(ENTRIES SHOWN)

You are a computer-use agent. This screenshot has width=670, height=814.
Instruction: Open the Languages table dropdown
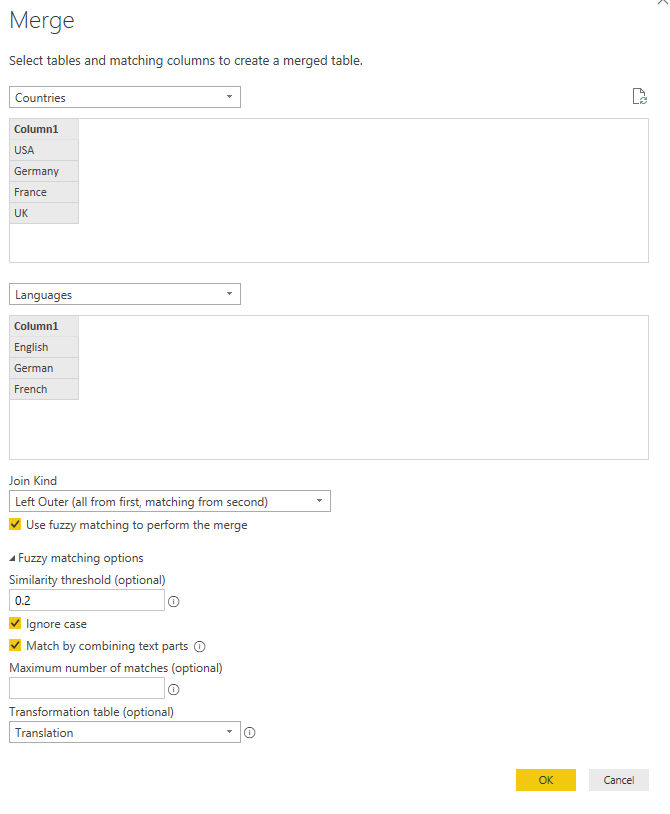[x=125, y=295]
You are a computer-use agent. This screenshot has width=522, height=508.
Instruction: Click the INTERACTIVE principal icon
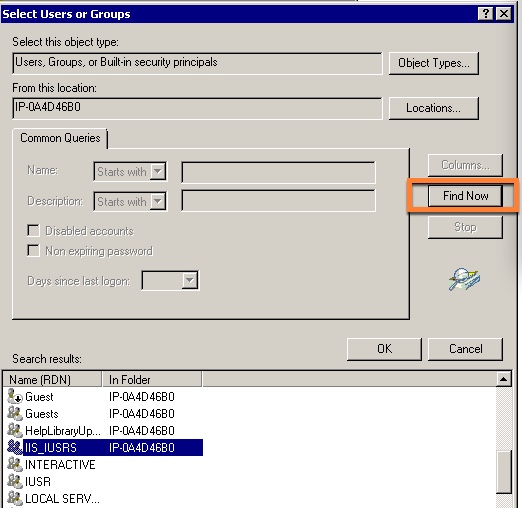click(15, 464)
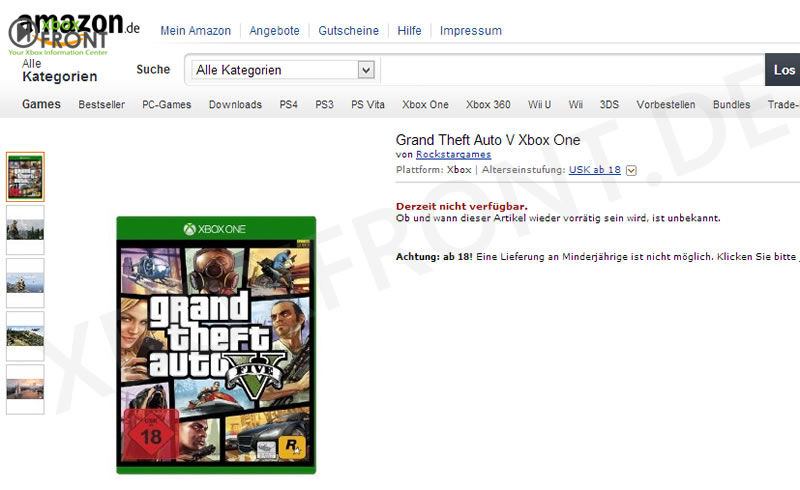Select the fourth screenshot thumbnail

(25, 336)
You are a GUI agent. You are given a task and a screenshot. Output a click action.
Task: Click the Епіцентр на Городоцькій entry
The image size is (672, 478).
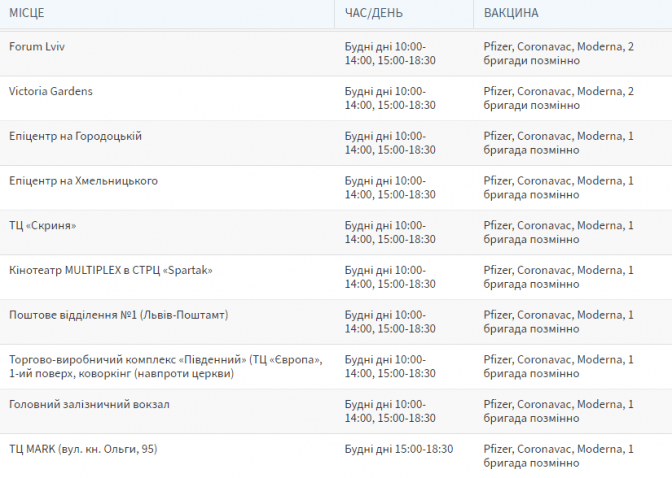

(End ENTRIES SHOWN)

_TASK DESCRIPTION_: This task calls for the lines from the line holding "You are a GUI" through the last line above, restated word for word with both ends included and the pictures dropped.

_RESPONSE TO THIS TASK_:
You are a GUI agent. You are given a task and a screenshot. Output a click action.
Task: Click the Епіцентр на Городоцькій entry
The image size is (672, 478).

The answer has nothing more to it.